Stated task:
Set down the recurrent neural networks lecture below word for word, everything from "The network consumes" down to "analysis of text.".

Reading passage:
• • • •

Lecture 5: Recurrent Neural Networks

53 minute read

Multi-layered perceptrons require the input to be of a fixed dimension, and produce an output of a fixed dimension. While CNNs can overcome this limitation, they still lack the notion of persistence that is so typical to the human thinking process. For example, when trying to classify what event is happening at every frame in a video, traditional neural networks lack the mechanism to use the reasoning about previous events to inform the later ones. A natural way to introduce such a persistence is by using feedback or recurrence. Enter recurrent neural networks (a.k.a. RNNs).

Basic building blocks of an RNN

Probably the most useful metaphor to describe a recurrent neural network is that of a (nonlinear) dynamical system. The network receives a sequential input $\bb{x} _t \in \RR^n$ (we will henceforth denote sequences using the time parameter $t$ which will be assumed discrete) and a previous hidden state vector $\bb{h} _{t-1} \in \RR^k$. The network applies some shift-invariant (that is, time-independent) parametric function $f _{\bb{\Theta}}$ to produce the next hidden state vector,

$\bb{h} _t = f _{\bb{\Theta}} ( \bb{h} _{t-1}, \bb{x} _t ).$

The hidden state is initialized with some $\bb{h} _0$ which can be learned, but more frequently is set to zero. If the network is to produce some output, an additional parametric function (e.g., a fully-connected layer) is applied to the current hidden state $\bb{h} _t$ to produce the output $\bb{y} _t \in \RR^m$,

$\bb{y} _t = g _{\bb{\Theta}} ( \bb{h} _{t} ).$

The simplest RNN that has been proposed in the literature has the form of a fully-connected layer

$\bb{h} _t = \varphi(\bb{W} _{hh} \bb{h} _{t-1} + \bb{W} _{xh} \bb{x} _t + \bb{b}),$

usually with the hyperbolic tangent activation $\varphi(x) = \tanh(x)$, to produce the state update, and another fully connected linear layer of the form

$\bb{y} _t = \bb{W} _{hy} \bb{h} _t.$

Here, the weight matrices $\bb{W} _{hh} \in \RR^{k \times k}$, $\bb{W} _{xh} \in \RR^{k \times n}$, $\bb{W} _{hy} \in \RR^{m \times k}$ and the bias vector $\bb{b} \in \RR^{k}$ constitute the network parameters that we collectively denote as $\bb{\Theta}$.

Various settings

There are several ways to use an RNN that depend on the specific task:

Many-to-one

The network consumes a sequence of inputs ${ \bb{x} _1,\dots, \bb{x} _T}$ and produces a sequence of hidden states ${ \bb{h} _1,\dots, \bb{h} _T}$ (starting with some $\bb{h} _0$ that is either learned or left fixed). The last state $\bb{h} _T$ is fed to the output layer producing a single output $\bb{y}$ for the entire input sequence. This approach is typically used for classifying varying length inputs such as in sentiment analysis of text.

• • • •

Source excerpt:
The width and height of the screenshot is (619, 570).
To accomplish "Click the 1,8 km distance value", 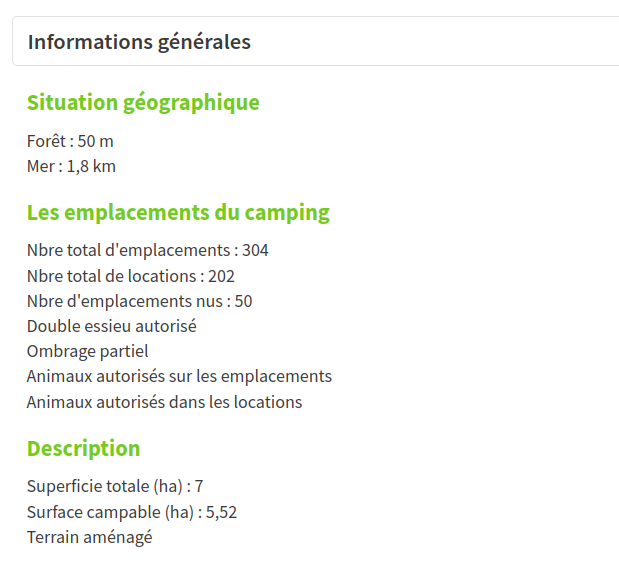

• • • •

Final answer:
The network consumes a sequence of inputs ${ \bb{x} _1,\dots, \bb{x} _T}$ and produces a sequence of hidden states ${ \bb{h} _1,\dots, \bb{h} _T}$ (starting with some $\bb{h} _0$ that is either learned or left fixed). The last state $\bb{h} _T$ is fed to the output layer producing a single output $\bb{y}$ for the entire input sequence. This approach is typically used for classifying varying length inputs such as in sentiment analysis of text.